Metadata is information about the content and is of key importance for making a good search experience. In SharePoint 2010 the focus and this has increased drastically. New features is Term store which a service that can contain taxonomies, folksonomies, social tagging and keywords. Through this feature they make meta data to accessible through out the whole system on all levels of item creation. Having a structured way of working with meta data will drastically increase the quality of the search result.
Now back to the fun technical geek side of these sessions. In SharePoint 2010 Microsoft have introduced a lot of improvements to the indexing side search. First of they have aliened the two versions of search into using the same connectors. Both FAST Search and SharePoint use a common set of connectors and a common way of building new ones. With this you can use systems as BDC to create connectors even from the application SharePoint Designer which is an extremely simple to use application. BDC, which was found in 2007 as well, has though been enveloped with new features like full security support and support for creating connectors in .NET. This making it easy and streamlined to create new connectors for indexing all kinds of systems.

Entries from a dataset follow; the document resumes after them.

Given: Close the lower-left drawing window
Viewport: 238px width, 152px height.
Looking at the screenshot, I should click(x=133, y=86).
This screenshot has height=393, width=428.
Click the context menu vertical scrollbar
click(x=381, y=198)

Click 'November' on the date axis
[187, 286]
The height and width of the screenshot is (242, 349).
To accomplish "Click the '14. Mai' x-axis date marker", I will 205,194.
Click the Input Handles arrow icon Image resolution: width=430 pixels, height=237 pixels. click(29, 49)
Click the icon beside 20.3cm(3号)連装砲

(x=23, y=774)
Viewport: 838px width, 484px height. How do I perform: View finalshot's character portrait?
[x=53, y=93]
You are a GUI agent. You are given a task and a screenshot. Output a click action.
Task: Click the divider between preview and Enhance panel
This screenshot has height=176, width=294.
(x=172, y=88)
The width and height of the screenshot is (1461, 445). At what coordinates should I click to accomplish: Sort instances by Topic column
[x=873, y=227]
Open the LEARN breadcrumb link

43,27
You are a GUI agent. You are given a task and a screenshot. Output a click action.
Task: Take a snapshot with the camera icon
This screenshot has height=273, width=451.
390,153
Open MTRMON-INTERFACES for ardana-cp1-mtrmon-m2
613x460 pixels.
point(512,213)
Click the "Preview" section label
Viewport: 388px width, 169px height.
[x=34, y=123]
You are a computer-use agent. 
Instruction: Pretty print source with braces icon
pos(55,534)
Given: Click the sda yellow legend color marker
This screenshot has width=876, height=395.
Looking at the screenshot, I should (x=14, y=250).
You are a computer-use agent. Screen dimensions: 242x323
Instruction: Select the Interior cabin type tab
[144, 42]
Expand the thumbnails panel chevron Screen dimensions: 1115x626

One of the strengths in FAST Search for SharePoint has always been the document processing. This is a feature that SharePoint search is lacking and is probably an important thing why Microsoft bought FAST. In FAST Search for SharePoint they have taken this in to SharePoint to be easily managed and streamlined. Processing as for example entity extraction, lemmatisation and advanced language detection is now done automatically and can be configured through adding for example inclusion/exclusion words for entity extraction straight in UI (can be manged through PowerShell as well).
But what about all those custom pipeline stages that was used to be a large part of en ESP configuration before? This is a function that is not done as before. No python coded pipeline stage can be added however what you now can do is that you add a “extensibility pipeline stage”. This stage can then be configured to call an .NET application with a set of input properties and then a list of returning properties. In this way you can basically do what ever you want with the text content and then do it with the full power of .NET. Some nice side effects of this for us developers is that creating pipeline stages in the past has always been a hussel. Both since it has bin done in python and that testing it had either demanded an hard to setup instance of Eclipse and ESP or to try it out live in ESP. In the new system since it actually are small console applications that is running this can easily be tested stand alone with good debugging through Visual Studio.
Tomorrow is actually the last day of this conference. That they will for me focused on partner events that covers more the sales perspective on all the new things in SharePoint and FAST.
But now its time for some relaxing and then its time for Enterprise Search evening by the pool event.